By October of 1948, before Feynman had completed his own epic paper on QED, Dyson submitted his famous paper “The Radiation Theories of Tomonaga, Schwinger, and Feynman,” proving their equivalence. The psychological impact of this work was profound. Physicists had trust in Schwinger, but his methods were so complex as to be daunting. By demonstrating that Feynman’s approach was equally trustworthy and consistent and provided a much easier and ultimately systematic method for calculating higher-order quantum corrections, Dyson exposed the rest of the physics community to an effective new tool that everyone could begin to use.
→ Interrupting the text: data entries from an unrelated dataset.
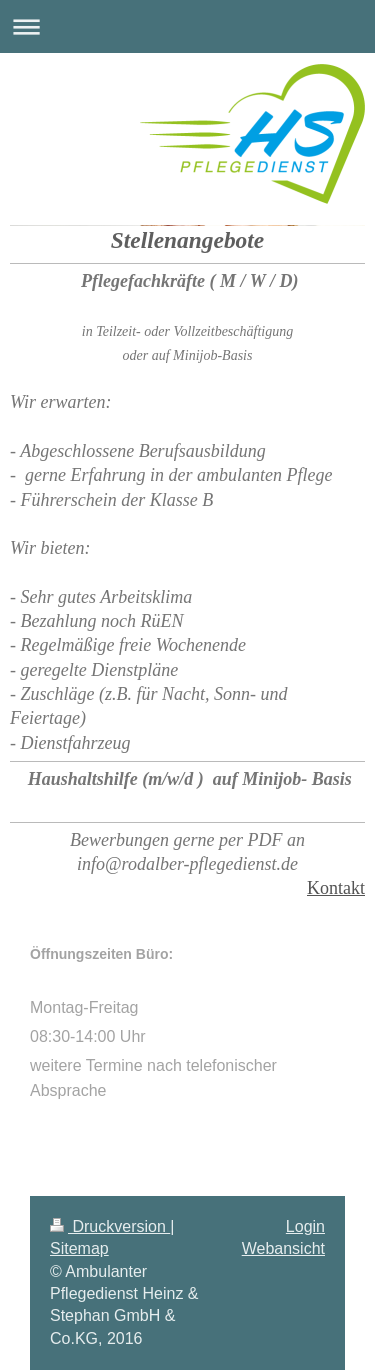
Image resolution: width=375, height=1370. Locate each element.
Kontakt (336, 888)
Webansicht (283, 1248)
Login (305, 1226)
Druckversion (110, 1226)
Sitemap (79, 1248)
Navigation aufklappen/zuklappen (187, 26)
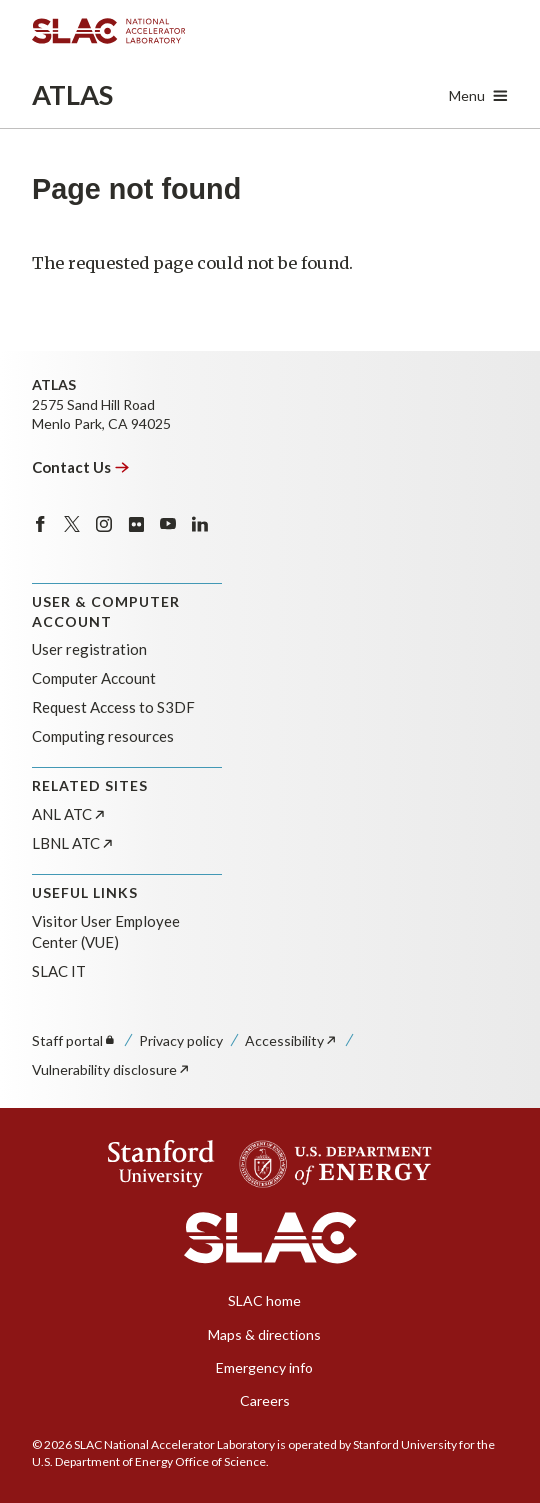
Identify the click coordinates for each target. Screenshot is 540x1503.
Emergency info (264, 1367)
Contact (81, 467)
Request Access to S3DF (113, 707)
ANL (69, 814)
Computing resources (103, 736)
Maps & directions (264, 1334)
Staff (74, 1040)
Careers (265, 1400)
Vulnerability (111, 1069)
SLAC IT (59, 971)
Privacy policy (181, 1040)
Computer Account (94, 678)
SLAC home (264, 1300)
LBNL (73, 843)
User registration (89, 649)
Dyson followed his “Radiation” paper with another seminal paper early in 1949. Having developed the methods to allow the adaptation of Schwinger’s formalism to Feynman’s methods in order to allow the calculation of arbitrarily complicated higher-order contributions to the theory, Dyson set himself the task of proving that it all made sense, in a rigorous fashion, or at least a fashion that was rigorous enough for physicists. He demonstrated that once the problems with infinities in the simplest self-energy and vacuum polarization calculations were resolved, then there were no other infinities that would result in the higher-order calculations. This completed a proof of what has now become known as the renormalizability of the theory, in which all infinities, once first controlled by mathematical tricks of the type that Feynman’s method so easily allowed, can be incorporated in the unmeasurable bare mass and charge terms in the theory. When everything is expressed in terms of the renormalized physically measured masses and charges, all predictions become finite and sensible.